It may already be too late, we may all face death in a few months or a year.

If we do survive, how long will it be before the next nuclear disaster occurs? Especially when we have politicians who insist on building more nuclear devices. How many decades have people been fighting to stop ALL nuclear use, yet no one listens. It sure looks like this may be the grand finale to life as we know it.

Reply to
jw

I guess that sequencde would include the reactor figuring out how to enrich the U-235 from a few percent up to the 90+% required for a nuclear explosion. Witnessing the difficulty entire nations like Iran and North Korea appear to be having doing that, I think it unlikely that a melting blob in the bottom of the reactor vessel is going to achieve that.

=A0In other words, not

Reply to
trader4

In an atom bomb you have to make the materials supercritical *very* rapidly. You can't do that in a reactor. Every source I have ever read is that you can have a heat explosion but that a nuclear explosion is impossible. For instance heat causes materials vaporize with rapid gas expansion (explosion). The material is blown apart faster than it came together. Such a heat explosion would scatter very radioactive material and be a major disaster.

Stored items:
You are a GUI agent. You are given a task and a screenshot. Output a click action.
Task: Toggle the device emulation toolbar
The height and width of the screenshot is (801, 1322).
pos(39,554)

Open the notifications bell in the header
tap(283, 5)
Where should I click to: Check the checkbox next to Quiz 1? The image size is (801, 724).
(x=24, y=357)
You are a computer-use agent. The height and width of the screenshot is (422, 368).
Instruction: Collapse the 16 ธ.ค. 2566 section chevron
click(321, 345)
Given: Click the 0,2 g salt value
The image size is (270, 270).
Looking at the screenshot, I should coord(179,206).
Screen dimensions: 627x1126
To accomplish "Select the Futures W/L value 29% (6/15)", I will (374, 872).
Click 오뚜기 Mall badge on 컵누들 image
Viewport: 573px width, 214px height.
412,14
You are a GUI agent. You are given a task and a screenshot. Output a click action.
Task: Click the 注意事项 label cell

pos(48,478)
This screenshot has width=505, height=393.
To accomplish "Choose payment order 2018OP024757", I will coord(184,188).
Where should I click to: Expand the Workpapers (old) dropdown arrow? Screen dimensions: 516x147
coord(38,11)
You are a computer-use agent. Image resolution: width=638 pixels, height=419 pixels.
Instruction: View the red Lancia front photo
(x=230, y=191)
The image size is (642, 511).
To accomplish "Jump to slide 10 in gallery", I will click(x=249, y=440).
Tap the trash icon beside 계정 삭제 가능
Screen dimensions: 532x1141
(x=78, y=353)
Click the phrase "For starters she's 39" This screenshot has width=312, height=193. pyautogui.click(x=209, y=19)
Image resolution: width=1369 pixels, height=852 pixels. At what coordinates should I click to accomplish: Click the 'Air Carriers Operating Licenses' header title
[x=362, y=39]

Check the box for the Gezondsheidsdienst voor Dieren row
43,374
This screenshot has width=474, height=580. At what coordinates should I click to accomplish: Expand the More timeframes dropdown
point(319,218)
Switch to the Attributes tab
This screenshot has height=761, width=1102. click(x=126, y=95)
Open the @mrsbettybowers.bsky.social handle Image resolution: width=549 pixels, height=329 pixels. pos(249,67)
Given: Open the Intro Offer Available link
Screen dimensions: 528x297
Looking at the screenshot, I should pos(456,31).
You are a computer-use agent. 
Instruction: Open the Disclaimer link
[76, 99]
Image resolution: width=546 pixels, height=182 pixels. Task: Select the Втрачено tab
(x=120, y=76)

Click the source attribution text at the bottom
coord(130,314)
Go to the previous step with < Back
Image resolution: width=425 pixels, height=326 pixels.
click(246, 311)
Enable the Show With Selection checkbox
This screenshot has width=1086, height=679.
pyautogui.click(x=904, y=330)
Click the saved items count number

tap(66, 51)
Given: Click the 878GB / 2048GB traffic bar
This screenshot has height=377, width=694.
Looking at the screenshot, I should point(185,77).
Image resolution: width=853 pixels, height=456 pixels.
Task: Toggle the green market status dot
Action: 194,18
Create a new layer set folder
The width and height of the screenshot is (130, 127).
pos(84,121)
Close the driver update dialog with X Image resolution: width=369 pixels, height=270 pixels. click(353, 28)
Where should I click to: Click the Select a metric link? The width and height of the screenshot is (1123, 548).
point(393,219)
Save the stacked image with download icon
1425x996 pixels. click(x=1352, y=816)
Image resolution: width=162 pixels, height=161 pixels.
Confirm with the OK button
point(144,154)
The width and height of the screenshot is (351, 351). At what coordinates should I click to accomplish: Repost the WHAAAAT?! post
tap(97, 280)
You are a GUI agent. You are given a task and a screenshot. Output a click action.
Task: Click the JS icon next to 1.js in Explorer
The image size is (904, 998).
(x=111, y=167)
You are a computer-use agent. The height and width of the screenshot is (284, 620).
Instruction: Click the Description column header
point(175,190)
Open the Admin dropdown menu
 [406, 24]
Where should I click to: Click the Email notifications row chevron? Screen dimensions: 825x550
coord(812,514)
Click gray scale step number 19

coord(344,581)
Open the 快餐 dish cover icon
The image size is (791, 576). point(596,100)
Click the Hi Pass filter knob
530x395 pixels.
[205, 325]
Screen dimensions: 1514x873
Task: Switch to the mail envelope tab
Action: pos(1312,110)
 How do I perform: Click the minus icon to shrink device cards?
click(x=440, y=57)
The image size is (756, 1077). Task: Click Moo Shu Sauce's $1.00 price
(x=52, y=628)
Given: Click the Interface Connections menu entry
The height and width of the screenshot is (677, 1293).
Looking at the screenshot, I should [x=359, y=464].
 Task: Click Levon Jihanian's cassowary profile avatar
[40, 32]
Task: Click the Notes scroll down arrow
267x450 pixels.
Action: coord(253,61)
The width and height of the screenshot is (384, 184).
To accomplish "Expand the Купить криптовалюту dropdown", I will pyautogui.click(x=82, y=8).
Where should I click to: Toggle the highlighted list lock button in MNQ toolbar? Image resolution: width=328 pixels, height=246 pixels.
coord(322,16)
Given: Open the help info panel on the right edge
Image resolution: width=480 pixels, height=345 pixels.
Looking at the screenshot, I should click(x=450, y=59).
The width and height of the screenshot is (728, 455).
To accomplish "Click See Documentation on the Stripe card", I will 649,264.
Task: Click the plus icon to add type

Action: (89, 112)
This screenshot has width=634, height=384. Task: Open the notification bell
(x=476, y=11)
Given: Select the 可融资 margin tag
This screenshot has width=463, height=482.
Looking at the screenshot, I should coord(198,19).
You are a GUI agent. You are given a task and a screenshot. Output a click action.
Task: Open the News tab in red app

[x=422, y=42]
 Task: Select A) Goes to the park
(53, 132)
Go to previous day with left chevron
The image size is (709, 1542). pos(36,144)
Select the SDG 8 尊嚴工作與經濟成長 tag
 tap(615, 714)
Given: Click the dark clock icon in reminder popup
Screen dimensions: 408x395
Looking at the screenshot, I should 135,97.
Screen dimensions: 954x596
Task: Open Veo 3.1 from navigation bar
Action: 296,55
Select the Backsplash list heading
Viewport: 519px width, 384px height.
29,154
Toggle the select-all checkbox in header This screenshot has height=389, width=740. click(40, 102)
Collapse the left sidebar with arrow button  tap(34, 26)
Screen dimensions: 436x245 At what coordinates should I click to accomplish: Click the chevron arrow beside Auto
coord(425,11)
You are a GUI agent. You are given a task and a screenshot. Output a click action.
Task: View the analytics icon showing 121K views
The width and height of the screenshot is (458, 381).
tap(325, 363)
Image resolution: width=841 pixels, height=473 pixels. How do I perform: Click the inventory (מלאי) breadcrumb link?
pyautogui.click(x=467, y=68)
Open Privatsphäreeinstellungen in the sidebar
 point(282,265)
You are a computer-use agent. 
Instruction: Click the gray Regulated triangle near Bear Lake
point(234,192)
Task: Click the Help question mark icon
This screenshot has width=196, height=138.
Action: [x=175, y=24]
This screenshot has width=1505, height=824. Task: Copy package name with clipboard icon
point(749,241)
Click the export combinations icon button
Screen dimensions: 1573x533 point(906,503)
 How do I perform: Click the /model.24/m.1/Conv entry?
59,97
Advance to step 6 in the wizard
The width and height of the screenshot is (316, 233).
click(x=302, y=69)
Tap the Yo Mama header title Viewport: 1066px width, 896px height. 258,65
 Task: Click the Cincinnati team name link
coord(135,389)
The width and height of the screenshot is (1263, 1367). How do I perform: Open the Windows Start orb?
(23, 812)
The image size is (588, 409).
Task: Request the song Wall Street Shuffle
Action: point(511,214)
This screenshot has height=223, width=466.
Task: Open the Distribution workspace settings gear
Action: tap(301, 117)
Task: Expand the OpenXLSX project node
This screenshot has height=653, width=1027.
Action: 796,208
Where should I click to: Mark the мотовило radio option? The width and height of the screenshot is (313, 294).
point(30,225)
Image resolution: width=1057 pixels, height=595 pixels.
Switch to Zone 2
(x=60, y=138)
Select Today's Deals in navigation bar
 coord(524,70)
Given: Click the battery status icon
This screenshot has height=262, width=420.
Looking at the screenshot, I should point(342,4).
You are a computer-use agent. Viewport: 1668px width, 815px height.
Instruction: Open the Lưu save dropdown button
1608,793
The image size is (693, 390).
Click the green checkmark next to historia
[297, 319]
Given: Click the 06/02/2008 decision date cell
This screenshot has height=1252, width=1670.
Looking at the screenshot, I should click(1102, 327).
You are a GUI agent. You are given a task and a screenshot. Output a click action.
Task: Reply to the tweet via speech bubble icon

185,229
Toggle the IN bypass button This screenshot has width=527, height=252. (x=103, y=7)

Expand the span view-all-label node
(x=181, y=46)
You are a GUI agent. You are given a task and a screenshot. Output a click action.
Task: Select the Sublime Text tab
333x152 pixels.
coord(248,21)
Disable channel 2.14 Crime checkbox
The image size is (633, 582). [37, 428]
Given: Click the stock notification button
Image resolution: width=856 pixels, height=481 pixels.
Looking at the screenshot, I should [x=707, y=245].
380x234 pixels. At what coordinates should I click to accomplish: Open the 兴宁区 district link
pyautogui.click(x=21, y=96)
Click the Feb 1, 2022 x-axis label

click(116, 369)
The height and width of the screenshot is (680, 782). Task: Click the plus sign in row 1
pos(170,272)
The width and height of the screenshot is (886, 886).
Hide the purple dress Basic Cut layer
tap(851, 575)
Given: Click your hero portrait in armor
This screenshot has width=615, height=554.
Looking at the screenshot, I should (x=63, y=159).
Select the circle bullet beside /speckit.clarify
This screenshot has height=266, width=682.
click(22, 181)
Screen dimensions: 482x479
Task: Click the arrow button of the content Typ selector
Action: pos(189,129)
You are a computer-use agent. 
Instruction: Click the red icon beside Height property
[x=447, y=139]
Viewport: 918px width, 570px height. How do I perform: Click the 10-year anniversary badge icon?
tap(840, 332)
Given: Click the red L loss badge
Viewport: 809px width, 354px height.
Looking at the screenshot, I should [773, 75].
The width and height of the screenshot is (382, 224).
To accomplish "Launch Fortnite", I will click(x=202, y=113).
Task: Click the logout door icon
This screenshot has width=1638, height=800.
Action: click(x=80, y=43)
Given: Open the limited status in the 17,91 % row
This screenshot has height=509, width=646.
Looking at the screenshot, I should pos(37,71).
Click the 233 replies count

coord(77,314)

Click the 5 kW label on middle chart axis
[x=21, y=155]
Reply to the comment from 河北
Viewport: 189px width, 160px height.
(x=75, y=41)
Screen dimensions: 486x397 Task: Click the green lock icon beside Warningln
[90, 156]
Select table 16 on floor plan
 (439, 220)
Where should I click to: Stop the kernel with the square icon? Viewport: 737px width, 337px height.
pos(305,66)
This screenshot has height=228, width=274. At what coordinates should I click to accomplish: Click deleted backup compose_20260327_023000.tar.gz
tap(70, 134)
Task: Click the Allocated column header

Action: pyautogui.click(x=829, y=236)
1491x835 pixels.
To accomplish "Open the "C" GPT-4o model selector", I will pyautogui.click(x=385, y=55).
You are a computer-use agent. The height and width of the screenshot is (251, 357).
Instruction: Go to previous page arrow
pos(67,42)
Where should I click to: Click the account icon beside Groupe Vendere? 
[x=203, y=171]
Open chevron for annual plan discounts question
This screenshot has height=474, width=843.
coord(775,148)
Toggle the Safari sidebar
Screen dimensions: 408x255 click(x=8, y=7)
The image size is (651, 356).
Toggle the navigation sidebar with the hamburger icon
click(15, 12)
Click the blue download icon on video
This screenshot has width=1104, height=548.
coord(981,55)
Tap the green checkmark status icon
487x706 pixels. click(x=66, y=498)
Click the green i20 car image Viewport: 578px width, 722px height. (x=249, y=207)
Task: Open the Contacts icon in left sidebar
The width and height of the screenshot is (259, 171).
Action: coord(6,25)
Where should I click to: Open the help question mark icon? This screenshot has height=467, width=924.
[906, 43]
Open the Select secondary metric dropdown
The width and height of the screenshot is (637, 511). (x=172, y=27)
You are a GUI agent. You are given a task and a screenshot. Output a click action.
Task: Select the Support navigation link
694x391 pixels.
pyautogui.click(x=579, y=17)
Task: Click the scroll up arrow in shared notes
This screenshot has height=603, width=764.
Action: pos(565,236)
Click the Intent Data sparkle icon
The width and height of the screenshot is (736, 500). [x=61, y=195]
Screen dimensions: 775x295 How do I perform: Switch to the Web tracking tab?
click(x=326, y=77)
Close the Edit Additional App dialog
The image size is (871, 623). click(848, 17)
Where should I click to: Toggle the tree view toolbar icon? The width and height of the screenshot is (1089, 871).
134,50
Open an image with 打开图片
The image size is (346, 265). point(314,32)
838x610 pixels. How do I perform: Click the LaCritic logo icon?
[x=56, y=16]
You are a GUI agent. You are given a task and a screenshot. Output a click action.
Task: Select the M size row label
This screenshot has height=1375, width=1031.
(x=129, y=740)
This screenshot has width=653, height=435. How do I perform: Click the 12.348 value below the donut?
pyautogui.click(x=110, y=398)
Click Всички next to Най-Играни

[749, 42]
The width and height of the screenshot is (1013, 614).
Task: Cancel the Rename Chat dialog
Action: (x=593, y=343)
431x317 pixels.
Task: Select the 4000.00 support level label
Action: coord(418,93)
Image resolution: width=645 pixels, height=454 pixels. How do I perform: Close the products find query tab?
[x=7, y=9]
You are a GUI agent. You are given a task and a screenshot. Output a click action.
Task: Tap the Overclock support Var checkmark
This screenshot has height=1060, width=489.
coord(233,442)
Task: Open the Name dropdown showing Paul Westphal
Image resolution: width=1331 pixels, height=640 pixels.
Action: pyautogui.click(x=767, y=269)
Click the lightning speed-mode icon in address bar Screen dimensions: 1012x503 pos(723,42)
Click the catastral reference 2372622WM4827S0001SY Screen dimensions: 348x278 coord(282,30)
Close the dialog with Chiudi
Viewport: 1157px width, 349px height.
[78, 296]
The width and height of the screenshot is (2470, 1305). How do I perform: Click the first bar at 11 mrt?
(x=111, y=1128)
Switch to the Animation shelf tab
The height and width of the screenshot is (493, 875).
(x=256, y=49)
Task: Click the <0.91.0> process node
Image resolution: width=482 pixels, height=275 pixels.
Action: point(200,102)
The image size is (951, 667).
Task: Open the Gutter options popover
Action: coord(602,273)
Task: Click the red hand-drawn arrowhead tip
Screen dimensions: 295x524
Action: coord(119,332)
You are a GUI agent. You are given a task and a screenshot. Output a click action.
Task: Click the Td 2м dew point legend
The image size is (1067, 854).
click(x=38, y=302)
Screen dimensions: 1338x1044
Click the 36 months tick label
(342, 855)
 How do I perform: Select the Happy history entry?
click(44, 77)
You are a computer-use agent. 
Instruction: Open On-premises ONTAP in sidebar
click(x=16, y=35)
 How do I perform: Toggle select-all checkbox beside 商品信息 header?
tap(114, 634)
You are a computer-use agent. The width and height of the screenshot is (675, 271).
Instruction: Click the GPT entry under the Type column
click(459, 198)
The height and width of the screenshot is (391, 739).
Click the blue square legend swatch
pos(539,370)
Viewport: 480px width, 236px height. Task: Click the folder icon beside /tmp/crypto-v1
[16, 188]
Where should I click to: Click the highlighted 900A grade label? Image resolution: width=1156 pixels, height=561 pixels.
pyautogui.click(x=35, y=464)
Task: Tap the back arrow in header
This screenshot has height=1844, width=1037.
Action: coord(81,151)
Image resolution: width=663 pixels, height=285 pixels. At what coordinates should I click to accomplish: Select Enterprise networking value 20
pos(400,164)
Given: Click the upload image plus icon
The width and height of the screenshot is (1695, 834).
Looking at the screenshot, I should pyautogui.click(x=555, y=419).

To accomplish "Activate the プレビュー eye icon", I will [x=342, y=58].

EXERCISE REQUIREMENTS —
(1) In the reactor discussion, write out the passage from "If we do survive, how" up to and including "we know it.".
(2) What level of U-235 enrichment does the reactor discussion say a nuclear explosion requires?
(3) Proceed with the reactor discussion, picking up after its final sentence.

ACTIVITY ANSWERS —
(1)
If we do survive, how long will it be before the next nuclear disaster occurs? Especially when we have politicians who insist on building more nuclear devices. How many decades have people been fighting to stop ALL nuclear use, yet no one listens. It sure looks like this may be the grand finale to life as we know it.

(2) 90+%

(3)
Reply to
bud--

No you can't. In an atom bomb, they surround the nuclear material with a sphere of conventional explosive, and when that detonates, it compresses the smaller sphere inside. There is nothing remotely like that in a power plant, where all there is is some hot material used to heat water to run the turbines that make electricity. No other explosives.

Reply to
mm

The risk of supercriticality depends upon the level of U-235 enrichment, the overall mass of the enriched uranium, the presence of mutated isotopes in the rods, the specific geometry, and the concentration of Pu if you are using MOX (Fukashima's reactor #3). I agree completely that at the 3-5% U-235 that Japan claims it uses, and that is used in most nuclear reactors, a supercriticality seems impossible. However, I suspect that no one has ever "done the experiment" with a large melted core containing MOX instead of just uranium. I too would not have given the claim I mentioned ANY credence if it had not come from a Japanese nuclear engineer. I figure maybe they know something that has not been made available to the public at large.

The need to use high explosives to rapidly implode the fissile material is somewhat related to the total mass of fissile material that you are trying to get to go supercritical. The most "efficient" weapons will use relatively small amounts of highly enriched fissile material to enable feasible shielding and transport of the weapon. However, when you are talking about tons of fissile mass, as in a core meltdown, rather than pounds, you are dealing with a different scenario. We all hope that the assumptions behind the predictions are based upon accurate theory and calculations and that a supercriticality in the event of any type of power plant core meltdown is an absolute impossibility.